Begin

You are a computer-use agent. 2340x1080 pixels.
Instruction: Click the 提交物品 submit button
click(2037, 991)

End
Begin

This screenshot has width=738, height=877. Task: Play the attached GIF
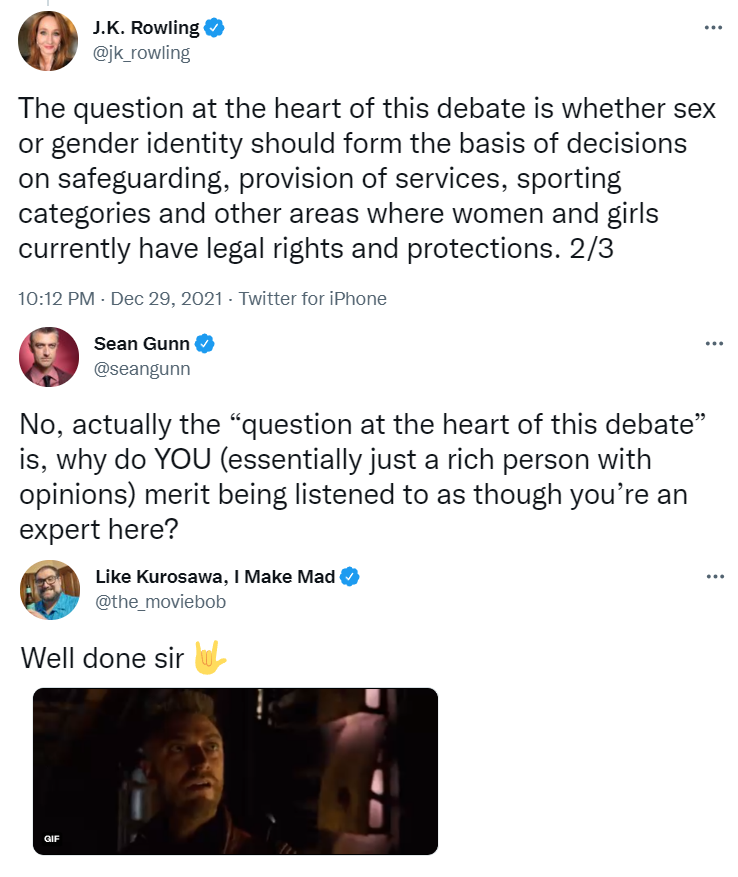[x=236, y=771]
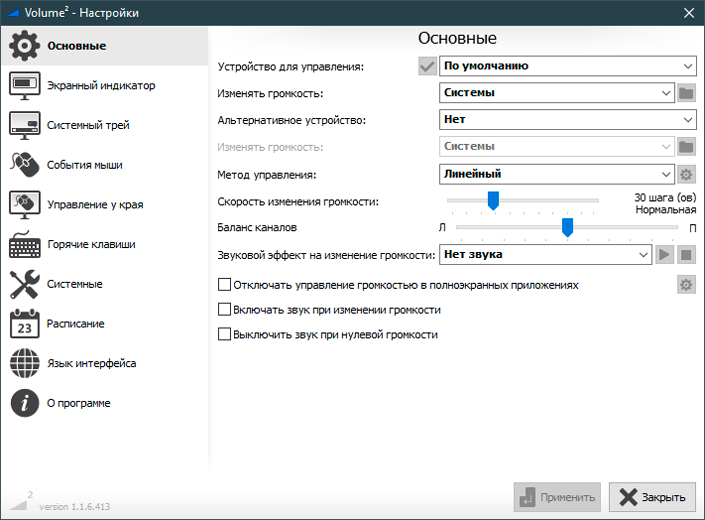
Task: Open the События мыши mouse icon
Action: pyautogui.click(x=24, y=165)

End

Copy out the lines of the records from the line containing "This screenshot has" up to and including the line containing "Action: pyautogui.click(x=24, y=165)", leaving out the pictures.

Completed exercise.
This screenshot has width=738, height=877. Task: Play the attached GIF
[x=236, y=771]
Task: Open the События мыши mouse icon
Action: pyautogui.click(x=24, y=165)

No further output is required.